A multi-objective co-evolutionary algorithm for energy and cost-oriented mixed-model assembly line balancing with multi-skilled workers

Abstract

Energy-saving, one of the most significant strategies for green manufacturing, has become the focus of more and more scholars and enterprise managers. Hence, this work addresses the minimization of energy and cost requirements on mixed-model multi-manned assembly line balancing with multi-skilled workers. A new mixed-integer linear programming model is proposed to define the problem. Additionally, a novel multi-objective co-evolutionary algorithm is designed to achieve the trade-off between energy and cost requirements. This algorithm includes a two-layer solution representation to achieve full coverage of the solution space and a new decoding mechanism with idle time reduction.
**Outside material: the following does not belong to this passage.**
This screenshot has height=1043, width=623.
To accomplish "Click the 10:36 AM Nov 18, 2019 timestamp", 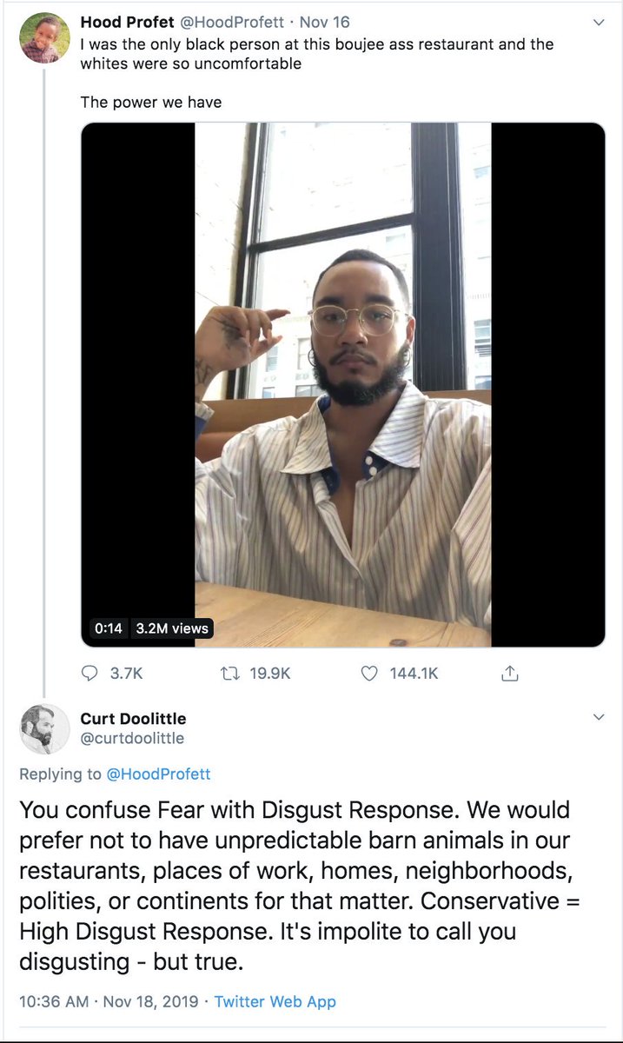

A collaborative initialization as the first stage of the algorithm is extended to get high-quality and great-diversity initial solutions. A self-learning evolution for each sub-population with four problem-specific evolutionary operators is developed to explore task or worker assignment sequences, and a dual-cooperation strategy is proposed to enhance the interaction between sub-populations. The final experiments, based on 269 instances, demonstrate that the improvement components are effective and the proposed algorithm is superior to seven latest multi-objective evolutionary algorithms from numerical, statistical and differential analyses.